Research Paper Volume 9, Issue 11 pp 2245—2268
Towards natural mimetics of metformin and rapamycin
- 1 Insilico Medicine, Inc, Research Department, Baltimore, MD 21218, USA
- 2 Biogerontology Research Foundation, Research Department, Oxford, United Kingdom
- 3 Department of Biomedical and Molecular Science, Queen's University School of Medicine, Queen's University, Kingston, ON K7L 3N6, Canada
- 4 Life Extension, Ft. Lauderdale, FL 33308, USA
- 5 Laboratory of Molecular Radiobiology and Gerontology, Institute of Biology of Komi Science Center of Ural Branch of Russian Academy of Sciences, Syktyvkar, 167982, Russia
Received: July 6, 2017 Accepted: November 2, 2017 Published: November 15, 2017
https://doi.org/10.18632/aging.101319How to Cite
Copyright: Aliper et al. This is an open‐access article distributed under the terms of the Creative Commons Attribution License (CC BY 3.0), which permits unrestricted use, distribution, and reproduction in any medium, provided the original author and source are credited.
Abstract
Aging is now at the forefront of major challenges faced globally, creating an immediate need for safe, widescale interventions to reduce the burden of chronic disease and extend human healthspan.

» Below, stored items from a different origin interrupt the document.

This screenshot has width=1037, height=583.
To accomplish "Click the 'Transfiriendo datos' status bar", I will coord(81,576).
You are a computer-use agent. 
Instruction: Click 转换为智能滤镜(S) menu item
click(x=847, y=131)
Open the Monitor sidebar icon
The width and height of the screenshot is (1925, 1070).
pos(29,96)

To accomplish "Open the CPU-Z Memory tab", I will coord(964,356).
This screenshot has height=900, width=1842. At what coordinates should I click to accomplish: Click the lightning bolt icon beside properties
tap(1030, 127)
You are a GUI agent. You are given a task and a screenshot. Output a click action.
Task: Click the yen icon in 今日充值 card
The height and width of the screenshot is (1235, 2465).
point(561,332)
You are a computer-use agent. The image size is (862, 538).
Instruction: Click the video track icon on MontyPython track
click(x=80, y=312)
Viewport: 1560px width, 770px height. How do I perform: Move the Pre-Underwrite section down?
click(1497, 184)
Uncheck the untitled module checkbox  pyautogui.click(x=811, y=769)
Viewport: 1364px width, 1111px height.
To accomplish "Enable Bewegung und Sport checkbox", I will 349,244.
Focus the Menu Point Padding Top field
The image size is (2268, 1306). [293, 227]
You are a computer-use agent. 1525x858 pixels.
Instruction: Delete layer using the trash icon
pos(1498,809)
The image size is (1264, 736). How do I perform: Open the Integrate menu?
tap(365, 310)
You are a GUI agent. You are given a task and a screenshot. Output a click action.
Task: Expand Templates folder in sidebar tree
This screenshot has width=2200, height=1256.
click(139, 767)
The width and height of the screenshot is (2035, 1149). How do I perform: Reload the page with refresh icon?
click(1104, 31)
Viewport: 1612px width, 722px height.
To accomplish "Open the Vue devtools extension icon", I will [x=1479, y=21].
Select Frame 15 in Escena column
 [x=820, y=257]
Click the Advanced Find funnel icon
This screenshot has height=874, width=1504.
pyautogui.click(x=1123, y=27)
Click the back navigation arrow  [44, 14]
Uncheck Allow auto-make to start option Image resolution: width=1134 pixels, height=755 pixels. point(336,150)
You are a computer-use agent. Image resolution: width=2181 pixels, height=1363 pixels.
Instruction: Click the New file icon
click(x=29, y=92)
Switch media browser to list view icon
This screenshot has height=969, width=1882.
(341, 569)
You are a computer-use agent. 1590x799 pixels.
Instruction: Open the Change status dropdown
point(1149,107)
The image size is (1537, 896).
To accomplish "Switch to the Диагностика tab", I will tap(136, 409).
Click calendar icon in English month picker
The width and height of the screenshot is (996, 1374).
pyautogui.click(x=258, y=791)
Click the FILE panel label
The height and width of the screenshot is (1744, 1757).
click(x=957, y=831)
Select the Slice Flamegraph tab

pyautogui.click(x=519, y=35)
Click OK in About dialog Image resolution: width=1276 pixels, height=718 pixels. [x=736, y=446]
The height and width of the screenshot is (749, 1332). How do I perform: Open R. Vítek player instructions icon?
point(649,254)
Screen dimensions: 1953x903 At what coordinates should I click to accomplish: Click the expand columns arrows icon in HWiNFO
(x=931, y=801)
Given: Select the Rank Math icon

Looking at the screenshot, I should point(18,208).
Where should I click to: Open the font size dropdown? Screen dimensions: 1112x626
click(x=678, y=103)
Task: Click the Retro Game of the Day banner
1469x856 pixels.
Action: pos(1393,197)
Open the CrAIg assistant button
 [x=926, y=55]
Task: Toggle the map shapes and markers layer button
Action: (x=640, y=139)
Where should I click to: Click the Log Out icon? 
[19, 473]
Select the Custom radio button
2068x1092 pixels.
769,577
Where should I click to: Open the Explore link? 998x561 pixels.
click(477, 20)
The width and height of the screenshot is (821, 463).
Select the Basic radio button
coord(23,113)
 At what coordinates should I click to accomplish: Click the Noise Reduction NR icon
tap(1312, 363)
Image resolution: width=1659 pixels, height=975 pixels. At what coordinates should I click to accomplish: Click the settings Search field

Metformin and rapamycin are two FDA-approved mTOR inhibitors proposed for this purpose, exhibiting significant anti-cancer and anti-aging properties beyond their current clinical applications. However, each faces issues with approval for off-label, prophylactic use due to adverse effects. Here, we initiate an effort to identify nutraceuticals—safer, naturally-occurring compounds—that mimic the anti-aging effects of metformin and rapamycin without adverse effects. We applied several bioinformatic approaches and deep learning methods to the Library of Integrated Network-based Cellular Signatures (LINCS) dataset to map the gene- and pathway-level signatures of metformin and rapamycin and screen for matches among over 800 natural compounds. We then predicted the safety of each compound with an ensemble of deep neural network classifiers. The analysis revealed many novel candidate metformin and rapamycin mimetics, including allantoin and ginsenoside (metformin), epigallocatechin gallate and isoliquiritigenin (rapamycin), and withaferin A (both). Four relatively unexplored compounds also scored well with rapamycin. This work revealed promising candidates for future experimental validation while demonstrating the applications of powerful screening methods for this and similar endeavors.